____ AVAILABLE DATA

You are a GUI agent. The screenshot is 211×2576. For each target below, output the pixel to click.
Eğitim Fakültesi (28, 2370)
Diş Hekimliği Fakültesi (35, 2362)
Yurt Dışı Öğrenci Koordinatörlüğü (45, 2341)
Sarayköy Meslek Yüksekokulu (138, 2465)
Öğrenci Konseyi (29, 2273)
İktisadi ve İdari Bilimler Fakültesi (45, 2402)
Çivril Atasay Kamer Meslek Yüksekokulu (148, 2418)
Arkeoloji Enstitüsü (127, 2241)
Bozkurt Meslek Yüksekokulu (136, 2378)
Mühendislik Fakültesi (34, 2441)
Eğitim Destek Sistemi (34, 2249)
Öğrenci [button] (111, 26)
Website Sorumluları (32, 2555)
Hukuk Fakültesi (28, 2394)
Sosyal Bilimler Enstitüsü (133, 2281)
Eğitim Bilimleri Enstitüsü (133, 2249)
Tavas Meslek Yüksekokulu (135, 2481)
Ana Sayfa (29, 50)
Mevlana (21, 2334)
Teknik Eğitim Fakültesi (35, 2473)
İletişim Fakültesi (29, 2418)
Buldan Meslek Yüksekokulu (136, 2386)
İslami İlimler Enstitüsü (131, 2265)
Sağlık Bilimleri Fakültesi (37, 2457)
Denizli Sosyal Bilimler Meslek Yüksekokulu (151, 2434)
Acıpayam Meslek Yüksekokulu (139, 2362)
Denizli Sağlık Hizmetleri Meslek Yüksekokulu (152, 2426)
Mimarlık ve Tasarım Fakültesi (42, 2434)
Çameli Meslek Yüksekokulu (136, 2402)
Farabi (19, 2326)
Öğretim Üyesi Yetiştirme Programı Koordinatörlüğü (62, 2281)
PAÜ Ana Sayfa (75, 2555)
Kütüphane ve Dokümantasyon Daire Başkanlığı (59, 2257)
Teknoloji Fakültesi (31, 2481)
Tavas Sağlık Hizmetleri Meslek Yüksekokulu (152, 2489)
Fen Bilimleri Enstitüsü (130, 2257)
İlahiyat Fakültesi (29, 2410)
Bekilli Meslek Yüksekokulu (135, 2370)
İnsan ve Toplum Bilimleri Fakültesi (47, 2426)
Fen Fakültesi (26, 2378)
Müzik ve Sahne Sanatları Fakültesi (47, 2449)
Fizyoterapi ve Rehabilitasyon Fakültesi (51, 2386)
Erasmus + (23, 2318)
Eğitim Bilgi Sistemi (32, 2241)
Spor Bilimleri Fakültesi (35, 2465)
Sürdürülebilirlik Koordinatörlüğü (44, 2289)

________

● TASK BRIEF
Exactly as given, repeat every record above.

● THE ANSWER
You are a GUI agent. The screenshot is 211×2576. For each target below, output the pixel to click.
Eğitim Fakültesi (28, 2370)
Diş Hekimliği Fakültesi (35, 2362)
Yurt Dışı Öğrenci Koordinatörlüğü (45, 2341)
Sarayköy Meslek Yüksekokulu (138, 2465)
Öğrenci Konseyi (29, 2273)
İktisadi ve İdari Bilimler Fakültesi (45, 2402)
Çivril Atasay Kamer Meslek Yüksekokulu (148, 2418)
Arkeoloji Enstitüsü (127, 2241)
Bozkurt Meslek Yüksekokulu (136, 2378)
Mühendislik Fakültesi (34, 2441)
Eğitim Destek Sistemi (34, 2249)
Öğrenci [button] (111, 26)
Website Sorumluları (32, 2555)
Hukuk Fakültesi (28, 2394)
Sosyal Bilimler Enstitüsü (133, 2281)
Eğitim Bilimleri Enstitüsü (133, 2249)
Tavas Meslek Yüksekokulu (135, 2481)
Ana Sayfa (29, 50)
Mevlana (21, 2334)
Teknik Eğitim Fakültesi (35, 2473)
İletişim Fakültesi (29, 2418)
Buldan Meslek Yüksekokulu (136, 2386)
İslami İlimler Enstitüsü (131, 2265)
Sağlık Bilimleri Fakültesi (37, 2457)
Denizli Sosyal Bilimler Meslek Yüksekokulu (151, 2434)
Acıpayam Meslek Yüksekokulu (139, 2362)
Denizli Sağlık Hizmetleri Meslek Yüksekokulu (152, 2426)
Mimarlık ve Tasarım Fakültesi (42, 2434)
Çameli Meslek Yüksekokulu (136, 2402)
Farabi (19, 2326)
Öğretim Üyesi Yetiştirme Programı Koordinatörlüğü (62, 2281)
PAÜ Ana Sayfa (75, 2555)
Kütüphane ve Dokümantasyon Daire Başkanlığı (59, 2257)
Teknoloji Fakültesi (31, 2481)
Tavas Sağlık Hizmetleri Meslek Yüksekokulu (152, 2489)
Fen Bilimleri Enstitüsü (130, 2257)
İlahiyat Fakültesi (29, 2410)
Bekilli Meslek Yüksekokulu (135, 2370)
İnsan ve Toplum Bilimleri Fakültesi (47, 2426)
Fen Fakültesi (26, 2378)
Müzik ve Sahne Sanatları Fakültesi (47, 2449)
Fizyoterapi ve Rehabilitasyon Fakültesi (51, 2386)
Erasmus + (23, 2318)
Eğitim Bilgi Sistemi (32, 2241)
Spor Bilimleri Fakültesi (35, 2465)
Sürdürülebilirlik Koordinatörlüğü (44, 2289)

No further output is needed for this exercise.